Saved data entries
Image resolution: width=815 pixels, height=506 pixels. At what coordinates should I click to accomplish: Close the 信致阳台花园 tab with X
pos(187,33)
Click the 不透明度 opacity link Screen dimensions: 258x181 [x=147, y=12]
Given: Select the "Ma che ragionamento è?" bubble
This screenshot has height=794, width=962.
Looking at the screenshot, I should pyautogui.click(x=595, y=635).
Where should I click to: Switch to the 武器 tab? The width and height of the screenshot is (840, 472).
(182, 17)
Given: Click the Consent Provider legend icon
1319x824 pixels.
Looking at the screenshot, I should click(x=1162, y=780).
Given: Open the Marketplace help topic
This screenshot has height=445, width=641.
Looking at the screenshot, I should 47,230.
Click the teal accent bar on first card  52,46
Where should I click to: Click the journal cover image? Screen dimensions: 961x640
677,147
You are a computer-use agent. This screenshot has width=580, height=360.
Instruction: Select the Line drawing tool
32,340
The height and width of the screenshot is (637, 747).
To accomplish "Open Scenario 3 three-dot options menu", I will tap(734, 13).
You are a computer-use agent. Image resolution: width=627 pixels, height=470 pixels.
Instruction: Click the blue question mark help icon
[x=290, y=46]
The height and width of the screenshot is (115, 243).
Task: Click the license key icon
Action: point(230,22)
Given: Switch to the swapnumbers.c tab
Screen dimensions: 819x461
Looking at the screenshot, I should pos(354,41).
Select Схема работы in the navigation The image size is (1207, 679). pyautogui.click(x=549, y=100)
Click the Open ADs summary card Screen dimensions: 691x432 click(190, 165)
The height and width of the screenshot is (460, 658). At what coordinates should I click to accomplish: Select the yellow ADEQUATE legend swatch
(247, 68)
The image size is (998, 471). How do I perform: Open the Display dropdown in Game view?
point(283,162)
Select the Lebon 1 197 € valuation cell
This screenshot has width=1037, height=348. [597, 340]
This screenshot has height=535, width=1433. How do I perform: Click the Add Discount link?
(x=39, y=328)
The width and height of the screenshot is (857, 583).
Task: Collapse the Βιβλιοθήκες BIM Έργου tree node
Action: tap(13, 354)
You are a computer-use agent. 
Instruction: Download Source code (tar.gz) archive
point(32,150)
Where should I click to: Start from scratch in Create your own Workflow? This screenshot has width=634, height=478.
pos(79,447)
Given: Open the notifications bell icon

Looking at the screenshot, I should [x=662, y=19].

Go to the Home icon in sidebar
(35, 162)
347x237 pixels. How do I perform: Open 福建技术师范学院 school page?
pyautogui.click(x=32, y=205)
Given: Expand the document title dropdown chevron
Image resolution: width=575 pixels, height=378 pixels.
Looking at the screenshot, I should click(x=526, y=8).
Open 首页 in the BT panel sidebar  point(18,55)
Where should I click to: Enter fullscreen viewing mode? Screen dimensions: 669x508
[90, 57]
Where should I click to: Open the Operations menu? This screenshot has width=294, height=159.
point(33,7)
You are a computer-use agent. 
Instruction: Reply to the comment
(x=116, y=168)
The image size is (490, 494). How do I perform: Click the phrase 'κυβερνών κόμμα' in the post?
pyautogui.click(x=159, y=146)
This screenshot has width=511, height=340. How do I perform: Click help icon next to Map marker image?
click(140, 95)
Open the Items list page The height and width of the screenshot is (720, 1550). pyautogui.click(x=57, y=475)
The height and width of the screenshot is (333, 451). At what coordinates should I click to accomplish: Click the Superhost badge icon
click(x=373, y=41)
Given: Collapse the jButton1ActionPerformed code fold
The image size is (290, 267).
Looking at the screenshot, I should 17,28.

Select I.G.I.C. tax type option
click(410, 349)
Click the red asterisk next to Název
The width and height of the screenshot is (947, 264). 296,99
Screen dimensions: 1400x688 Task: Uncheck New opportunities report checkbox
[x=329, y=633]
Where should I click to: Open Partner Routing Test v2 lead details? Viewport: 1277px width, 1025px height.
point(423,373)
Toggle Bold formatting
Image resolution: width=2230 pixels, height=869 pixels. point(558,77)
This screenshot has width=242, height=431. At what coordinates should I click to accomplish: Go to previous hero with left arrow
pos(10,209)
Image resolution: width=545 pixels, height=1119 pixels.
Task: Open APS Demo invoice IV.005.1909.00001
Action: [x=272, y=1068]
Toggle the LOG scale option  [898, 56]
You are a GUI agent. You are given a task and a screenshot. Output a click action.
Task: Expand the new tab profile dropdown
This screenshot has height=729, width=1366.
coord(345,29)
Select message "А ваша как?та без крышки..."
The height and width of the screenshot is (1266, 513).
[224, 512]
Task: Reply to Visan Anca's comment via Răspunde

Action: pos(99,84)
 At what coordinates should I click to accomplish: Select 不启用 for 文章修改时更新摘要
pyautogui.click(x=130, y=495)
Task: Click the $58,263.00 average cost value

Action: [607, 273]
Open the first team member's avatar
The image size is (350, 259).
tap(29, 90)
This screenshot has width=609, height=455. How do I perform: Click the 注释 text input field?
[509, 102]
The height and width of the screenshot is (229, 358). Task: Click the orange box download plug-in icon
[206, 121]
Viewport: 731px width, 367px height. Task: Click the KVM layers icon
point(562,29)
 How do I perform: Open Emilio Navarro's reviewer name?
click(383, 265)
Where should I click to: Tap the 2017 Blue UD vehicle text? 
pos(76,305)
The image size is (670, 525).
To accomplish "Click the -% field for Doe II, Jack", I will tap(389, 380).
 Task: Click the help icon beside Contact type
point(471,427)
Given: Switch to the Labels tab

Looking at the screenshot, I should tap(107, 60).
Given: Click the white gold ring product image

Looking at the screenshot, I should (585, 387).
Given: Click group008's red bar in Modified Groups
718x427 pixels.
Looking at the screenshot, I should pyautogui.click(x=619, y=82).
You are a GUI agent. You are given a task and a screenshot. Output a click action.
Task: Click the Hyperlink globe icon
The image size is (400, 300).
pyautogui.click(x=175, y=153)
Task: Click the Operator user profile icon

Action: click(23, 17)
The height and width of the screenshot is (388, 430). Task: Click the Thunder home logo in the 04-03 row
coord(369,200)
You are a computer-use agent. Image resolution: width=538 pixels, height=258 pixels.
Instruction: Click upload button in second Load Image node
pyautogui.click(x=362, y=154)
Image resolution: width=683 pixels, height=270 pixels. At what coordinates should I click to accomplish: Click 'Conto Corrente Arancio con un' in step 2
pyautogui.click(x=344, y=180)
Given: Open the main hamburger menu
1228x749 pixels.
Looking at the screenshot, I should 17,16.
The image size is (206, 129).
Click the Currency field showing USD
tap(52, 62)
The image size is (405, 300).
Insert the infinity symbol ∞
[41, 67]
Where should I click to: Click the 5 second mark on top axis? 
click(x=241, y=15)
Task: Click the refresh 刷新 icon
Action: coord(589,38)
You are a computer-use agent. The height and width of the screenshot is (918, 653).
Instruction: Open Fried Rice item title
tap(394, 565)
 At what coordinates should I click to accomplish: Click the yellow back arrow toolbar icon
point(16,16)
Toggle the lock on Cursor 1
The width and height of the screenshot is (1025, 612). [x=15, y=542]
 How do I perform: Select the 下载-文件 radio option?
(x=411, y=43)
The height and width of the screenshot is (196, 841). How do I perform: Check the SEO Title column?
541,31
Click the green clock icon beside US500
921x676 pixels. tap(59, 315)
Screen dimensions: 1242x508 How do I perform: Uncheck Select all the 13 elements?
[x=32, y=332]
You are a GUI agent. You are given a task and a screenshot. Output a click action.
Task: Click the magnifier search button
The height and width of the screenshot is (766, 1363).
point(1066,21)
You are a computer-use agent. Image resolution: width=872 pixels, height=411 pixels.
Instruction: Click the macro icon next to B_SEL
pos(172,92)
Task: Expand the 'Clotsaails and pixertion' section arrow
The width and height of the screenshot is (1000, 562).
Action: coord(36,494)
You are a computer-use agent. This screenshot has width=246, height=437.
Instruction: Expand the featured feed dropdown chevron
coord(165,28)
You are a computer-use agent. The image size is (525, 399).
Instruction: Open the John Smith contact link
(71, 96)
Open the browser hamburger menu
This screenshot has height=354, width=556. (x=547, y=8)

● TASK GOAL: Determine the number of lines in the entries that contain the word "will". Give that number and nothing more.

● RESPONSE TO THIS EXERCISE: 2